[What the task asks] Search the records for the string "computer" and copy every line in which it appears.

[Supplied data]
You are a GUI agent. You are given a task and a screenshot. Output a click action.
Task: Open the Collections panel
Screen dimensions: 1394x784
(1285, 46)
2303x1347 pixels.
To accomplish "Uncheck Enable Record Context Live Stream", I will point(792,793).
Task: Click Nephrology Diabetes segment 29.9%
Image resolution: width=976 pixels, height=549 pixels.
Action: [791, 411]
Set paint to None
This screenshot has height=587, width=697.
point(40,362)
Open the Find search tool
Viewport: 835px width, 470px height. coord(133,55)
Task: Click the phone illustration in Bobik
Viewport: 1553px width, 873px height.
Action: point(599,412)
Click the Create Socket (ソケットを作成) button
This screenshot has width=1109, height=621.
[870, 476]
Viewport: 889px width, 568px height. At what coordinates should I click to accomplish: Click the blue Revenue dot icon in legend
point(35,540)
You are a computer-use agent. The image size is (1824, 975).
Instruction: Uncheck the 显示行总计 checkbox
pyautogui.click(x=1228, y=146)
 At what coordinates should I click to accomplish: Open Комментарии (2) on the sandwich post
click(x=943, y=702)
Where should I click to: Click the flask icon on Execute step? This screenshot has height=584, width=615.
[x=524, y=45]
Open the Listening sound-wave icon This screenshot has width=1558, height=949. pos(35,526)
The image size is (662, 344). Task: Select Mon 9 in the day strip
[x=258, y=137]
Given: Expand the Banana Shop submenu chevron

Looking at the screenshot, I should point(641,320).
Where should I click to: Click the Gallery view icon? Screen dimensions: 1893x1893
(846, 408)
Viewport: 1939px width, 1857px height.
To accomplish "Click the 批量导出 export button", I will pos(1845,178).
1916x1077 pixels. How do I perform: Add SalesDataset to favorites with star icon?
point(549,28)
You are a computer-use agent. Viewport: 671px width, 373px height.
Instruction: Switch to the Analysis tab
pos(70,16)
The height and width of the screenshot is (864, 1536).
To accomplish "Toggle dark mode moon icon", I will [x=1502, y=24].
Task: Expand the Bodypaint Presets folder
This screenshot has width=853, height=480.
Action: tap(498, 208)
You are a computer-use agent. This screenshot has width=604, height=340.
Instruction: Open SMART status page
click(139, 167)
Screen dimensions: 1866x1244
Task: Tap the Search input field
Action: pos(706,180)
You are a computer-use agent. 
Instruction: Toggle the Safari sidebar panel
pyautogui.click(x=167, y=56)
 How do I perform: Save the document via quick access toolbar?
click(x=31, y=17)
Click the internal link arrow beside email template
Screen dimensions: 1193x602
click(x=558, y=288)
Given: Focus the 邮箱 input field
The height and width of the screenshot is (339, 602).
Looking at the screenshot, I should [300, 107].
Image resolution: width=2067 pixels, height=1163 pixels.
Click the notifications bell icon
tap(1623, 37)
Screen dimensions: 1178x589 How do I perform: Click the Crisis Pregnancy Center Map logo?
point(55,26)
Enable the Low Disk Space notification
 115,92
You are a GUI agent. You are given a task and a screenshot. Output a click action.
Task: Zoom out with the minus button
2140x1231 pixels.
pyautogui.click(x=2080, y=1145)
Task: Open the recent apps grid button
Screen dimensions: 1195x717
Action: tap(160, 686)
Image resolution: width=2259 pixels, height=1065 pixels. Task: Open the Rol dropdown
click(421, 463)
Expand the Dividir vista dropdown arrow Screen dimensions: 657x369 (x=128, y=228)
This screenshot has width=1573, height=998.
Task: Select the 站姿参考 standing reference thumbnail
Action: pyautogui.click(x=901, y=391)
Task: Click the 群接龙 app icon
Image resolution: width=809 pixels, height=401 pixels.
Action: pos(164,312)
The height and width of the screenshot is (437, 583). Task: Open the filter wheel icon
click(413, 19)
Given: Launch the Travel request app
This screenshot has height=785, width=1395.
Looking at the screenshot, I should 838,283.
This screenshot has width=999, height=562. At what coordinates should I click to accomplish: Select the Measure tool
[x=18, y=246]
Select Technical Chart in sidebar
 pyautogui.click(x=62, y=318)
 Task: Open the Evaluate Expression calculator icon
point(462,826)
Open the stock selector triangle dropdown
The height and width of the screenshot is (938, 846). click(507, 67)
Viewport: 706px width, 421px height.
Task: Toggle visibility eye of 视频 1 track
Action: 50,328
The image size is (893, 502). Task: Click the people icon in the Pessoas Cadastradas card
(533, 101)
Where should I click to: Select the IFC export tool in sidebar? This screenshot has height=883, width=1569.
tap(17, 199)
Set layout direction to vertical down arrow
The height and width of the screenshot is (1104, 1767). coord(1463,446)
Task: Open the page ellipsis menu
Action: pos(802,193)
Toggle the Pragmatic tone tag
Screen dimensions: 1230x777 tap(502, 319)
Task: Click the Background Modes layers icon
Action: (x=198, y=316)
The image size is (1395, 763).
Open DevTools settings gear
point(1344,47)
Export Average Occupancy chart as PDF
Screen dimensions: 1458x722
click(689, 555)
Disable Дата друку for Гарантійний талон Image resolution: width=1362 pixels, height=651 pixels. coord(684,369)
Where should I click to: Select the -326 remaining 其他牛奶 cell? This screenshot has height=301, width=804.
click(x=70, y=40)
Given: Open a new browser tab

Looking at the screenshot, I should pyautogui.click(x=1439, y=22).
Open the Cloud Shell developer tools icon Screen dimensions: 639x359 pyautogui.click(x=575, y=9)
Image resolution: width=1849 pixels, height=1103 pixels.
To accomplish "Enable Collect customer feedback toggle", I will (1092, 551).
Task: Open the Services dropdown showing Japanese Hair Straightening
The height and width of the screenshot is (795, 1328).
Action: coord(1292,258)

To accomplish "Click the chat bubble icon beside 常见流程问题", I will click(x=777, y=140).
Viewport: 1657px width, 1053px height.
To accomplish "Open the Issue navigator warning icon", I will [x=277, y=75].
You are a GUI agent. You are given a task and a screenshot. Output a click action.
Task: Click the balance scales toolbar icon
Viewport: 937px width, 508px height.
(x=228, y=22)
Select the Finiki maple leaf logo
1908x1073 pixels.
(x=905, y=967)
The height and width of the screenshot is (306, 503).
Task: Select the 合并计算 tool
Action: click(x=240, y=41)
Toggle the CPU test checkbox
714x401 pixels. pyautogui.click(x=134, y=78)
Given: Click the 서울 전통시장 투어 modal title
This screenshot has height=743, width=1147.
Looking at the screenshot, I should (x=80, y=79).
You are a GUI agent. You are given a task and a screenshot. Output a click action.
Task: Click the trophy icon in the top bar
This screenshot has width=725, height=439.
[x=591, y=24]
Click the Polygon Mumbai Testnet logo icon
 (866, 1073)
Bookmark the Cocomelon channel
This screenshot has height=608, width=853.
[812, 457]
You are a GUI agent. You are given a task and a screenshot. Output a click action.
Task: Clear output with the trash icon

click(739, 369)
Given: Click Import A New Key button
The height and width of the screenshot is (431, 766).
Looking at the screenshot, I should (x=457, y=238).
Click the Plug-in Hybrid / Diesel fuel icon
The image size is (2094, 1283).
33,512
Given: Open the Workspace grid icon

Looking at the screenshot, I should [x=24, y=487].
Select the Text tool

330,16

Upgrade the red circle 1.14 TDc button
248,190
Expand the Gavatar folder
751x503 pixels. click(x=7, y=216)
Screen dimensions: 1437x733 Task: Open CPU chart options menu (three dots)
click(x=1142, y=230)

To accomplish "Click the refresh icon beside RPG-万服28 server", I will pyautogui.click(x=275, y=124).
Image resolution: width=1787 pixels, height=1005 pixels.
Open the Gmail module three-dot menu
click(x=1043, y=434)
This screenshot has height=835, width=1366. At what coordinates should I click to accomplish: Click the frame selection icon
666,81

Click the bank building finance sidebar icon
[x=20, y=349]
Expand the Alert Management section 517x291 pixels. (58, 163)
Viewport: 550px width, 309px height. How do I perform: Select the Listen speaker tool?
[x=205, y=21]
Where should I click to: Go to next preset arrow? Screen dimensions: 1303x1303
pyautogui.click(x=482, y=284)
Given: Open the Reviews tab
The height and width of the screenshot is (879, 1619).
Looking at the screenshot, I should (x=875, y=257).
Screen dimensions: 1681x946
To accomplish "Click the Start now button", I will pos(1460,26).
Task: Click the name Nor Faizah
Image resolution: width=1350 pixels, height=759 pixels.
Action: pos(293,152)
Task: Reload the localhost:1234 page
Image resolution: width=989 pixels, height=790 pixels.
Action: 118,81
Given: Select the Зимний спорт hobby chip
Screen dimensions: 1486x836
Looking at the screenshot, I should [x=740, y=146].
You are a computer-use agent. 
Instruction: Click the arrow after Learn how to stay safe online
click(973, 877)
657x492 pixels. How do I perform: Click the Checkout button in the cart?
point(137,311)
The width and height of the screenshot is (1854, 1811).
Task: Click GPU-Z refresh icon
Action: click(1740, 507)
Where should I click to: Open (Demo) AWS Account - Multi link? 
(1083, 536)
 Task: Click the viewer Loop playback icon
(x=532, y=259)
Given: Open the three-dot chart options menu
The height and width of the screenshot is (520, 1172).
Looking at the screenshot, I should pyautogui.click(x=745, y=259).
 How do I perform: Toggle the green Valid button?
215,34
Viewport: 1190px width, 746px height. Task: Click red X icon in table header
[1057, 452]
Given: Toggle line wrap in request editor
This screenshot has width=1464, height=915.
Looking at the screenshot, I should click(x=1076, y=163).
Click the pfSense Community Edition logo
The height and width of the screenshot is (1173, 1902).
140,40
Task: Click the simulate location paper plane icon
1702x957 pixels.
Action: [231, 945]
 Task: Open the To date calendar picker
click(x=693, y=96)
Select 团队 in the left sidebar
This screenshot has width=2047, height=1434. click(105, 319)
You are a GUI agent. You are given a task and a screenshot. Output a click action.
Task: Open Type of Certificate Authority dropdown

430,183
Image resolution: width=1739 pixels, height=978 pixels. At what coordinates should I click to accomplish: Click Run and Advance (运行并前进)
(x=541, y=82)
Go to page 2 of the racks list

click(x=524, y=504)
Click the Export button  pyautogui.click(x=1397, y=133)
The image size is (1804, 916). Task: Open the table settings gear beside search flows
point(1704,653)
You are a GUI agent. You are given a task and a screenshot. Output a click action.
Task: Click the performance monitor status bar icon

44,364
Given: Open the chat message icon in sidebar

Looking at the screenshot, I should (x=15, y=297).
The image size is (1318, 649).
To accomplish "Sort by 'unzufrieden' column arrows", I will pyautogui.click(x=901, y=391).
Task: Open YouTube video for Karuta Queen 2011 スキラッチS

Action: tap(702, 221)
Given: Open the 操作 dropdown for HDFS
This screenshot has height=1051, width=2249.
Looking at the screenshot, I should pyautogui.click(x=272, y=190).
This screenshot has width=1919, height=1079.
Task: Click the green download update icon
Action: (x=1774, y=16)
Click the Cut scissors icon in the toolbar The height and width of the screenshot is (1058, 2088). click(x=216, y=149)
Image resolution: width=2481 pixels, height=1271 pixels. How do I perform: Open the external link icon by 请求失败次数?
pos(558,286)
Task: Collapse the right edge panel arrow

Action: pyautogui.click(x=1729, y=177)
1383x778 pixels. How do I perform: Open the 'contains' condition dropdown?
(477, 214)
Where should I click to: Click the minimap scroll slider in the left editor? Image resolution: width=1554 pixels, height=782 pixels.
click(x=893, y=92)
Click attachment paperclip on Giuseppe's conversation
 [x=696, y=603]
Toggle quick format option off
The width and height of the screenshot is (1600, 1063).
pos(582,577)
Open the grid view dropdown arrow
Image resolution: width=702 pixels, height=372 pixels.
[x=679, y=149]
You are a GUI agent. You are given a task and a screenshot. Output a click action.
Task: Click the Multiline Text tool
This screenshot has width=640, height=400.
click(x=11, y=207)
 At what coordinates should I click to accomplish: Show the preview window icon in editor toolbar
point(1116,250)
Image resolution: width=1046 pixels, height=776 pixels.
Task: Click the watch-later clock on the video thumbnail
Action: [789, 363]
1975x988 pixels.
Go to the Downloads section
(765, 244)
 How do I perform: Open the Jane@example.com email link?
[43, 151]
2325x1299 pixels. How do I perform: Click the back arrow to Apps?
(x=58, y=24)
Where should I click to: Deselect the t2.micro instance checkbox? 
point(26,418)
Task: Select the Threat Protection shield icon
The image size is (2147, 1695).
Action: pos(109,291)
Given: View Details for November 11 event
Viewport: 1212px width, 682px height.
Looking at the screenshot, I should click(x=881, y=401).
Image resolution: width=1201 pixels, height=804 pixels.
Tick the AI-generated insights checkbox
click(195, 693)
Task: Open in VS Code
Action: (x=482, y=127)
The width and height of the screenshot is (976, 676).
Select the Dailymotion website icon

[Solution to this task]
You are a computer-use agent. The image size is (1824, 975).
You are a computer-use agent. Viewport: 671px width, 373px height.
You are a computer-use agent. This screenshot has width=604, height=340.
You are a computer-use agent. 
You are a computer-use agent. 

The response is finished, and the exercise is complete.